#### Trecho do texto:
━━━━━━
Muricy Ramalho chegou para a entrevista com um ar tranquilo. Acompanhado somente de sua assessora, cumprimentou os presentes, a equipe do Virgula Esporte, e depois se sentou, como o convidado que era. Nenhum sinal de estresse, agitação. Pelo contrário, semblante tranquilo, vestes casuais e um bronzeado que nem nos dois anos de Santos o técnico ostentava.

O primeiro assunto abordado foi a anunciada aposentadoria do goleiro Rogério Ceni, que iniciou sua carreira no São Paulo no final da Era Telê Santana (idos nos anos 1990), quando Muricy era seu assistente e aprendiz. Ao falar do jogador com mais partidas na história do clube, foi reticente – aparentemente ainda não havia pensado no assunto, como a maioria da torcida são-paulina (propositalmente ou não).

“Acho que todos nós que gostamos do futebol, e principalmente os torcedores do São Paulo, vão achar muito estranho quando o time do São Paulo entrar no estádio, procurar o Rogério e ele não estar mais. É realmente uma coisa que a gente não sabe como é que vai ser”, imagina.
━━━━━━
#### Material fornecido:
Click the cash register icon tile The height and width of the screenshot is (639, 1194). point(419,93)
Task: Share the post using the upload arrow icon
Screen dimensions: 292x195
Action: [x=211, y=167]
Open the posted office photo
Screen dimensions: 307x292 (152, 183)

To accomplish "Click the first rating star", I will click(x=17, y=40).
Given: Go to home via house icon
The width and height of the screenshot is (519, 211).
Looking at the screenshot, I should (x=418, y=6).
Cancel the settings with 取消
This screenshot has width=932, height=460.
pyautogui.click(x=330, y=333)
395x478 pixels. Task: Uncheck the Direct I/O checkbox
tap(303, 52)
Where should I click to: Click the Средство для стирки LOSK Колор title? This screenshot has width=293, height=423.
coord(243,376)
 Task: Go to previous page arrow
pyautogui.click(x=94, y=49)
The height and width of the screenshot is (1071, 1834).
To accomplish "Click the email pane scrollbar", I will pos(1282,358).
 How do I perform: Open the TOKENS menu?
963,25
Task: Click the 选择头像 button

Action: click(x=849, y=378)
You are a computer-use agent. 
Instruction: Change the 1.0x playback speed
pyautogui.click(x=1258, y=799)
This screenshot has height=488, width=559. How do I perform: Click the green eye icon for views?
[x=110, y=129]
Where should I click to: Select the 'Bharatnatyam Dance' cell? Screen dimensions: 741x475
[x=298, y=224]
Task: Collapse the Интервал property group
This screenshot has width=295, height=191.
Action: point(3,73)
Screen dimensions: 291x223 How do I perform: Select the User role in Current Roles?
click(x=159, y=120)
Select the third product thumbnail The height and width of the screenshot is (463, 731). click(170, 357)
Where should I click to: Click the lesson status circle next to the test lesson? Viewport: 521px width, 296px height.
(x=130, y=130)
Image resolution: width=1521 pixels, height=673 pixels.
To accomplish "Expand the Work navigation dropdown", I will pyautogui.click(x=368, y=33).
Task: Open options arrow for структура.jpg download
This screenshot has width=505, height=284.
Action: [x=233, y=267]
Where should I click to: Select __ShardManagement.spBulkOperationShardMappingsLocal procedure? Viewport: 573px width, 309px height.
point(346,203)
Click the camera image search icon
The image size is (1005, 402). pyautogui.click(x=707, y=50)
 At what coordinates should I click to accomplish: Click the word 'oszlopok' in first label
━━━━━━
#### O que fazer:
[a] Segundo o texto sobre a entrevista com Muricy Ramalho, por que o técnico foi reticente ao falar de Rogério Ceni? Responda em uma a três frases.
[b] No texto sobre a entrevista com Muricy Ramalho, quem acompanhava o técnico quando ele chegou?
[c] Prolongue o texto sobre a entrevista com Muricy Ramalho, começando logo depois da última frase.

#### Respostas em ordem:
[a] Ele foi reticente porque, aparentemente, ainda não havia pensado na anunciada aposentadoria do goleiro. Nisso, era como a maioria da torcida são-paulina, propositalmente ou não.

[b] Somente sua assessora.

[c]
Amigo do camisa 1, Muricy garantiu que também em sua última passagem no Morumbi (de 2006 a 2008) nunca havia tocado no assunto aposentadoria com o goleiro.

“De vez em quando estou com ele, a gente janta em casa de colega, somos amigos fora do futebol, a gente conhece as famílias, a gente conhece as meninas (filhas do Rogério), mas nunca se falou nisso. É até estranho, porque eu acho que com a condição física dele, com o cuidado que ele tem com o corpo, e com o diferencial técnico, acho que mais um aninho dava. Eu, na minha opinião, que conheço bem ele. Mas ele escolheu isso. Todo jogador que é craque tem que saber parar e acho que ele vai parar bem”, disse.

Além do ídolo são-paulino, Muricy ainda falou sobre a eterna polêmica do atleta jogar mal para derrubar um técnico (“isso não existe”), sobre a goleada de 8 a 0 sofrida pelo Santos para o Barcelona (“o time está em formação ainda”) e questões internas que podem vir a atrapalhar o time dentro de campo (“qualquer ambiente ruim influi no futebol”). Além disso, para ele, atualmente os times brasileiros dão mais prioridade à Libertadores, coisa que em sua época de jogador (anos 1970 e 1980) não o faziam.

Leia na íntegra a entrevista do técnico Muricy Ramalho com o Virgula Esporte:

Virgula Esporte: O que você pensa que vai mudar no São Paulo a partir do ano que vem, quando o Rogério se aposentar, isso em relação à postura do time e da torcida, que não vai mais ter aquele ícone lá atrás?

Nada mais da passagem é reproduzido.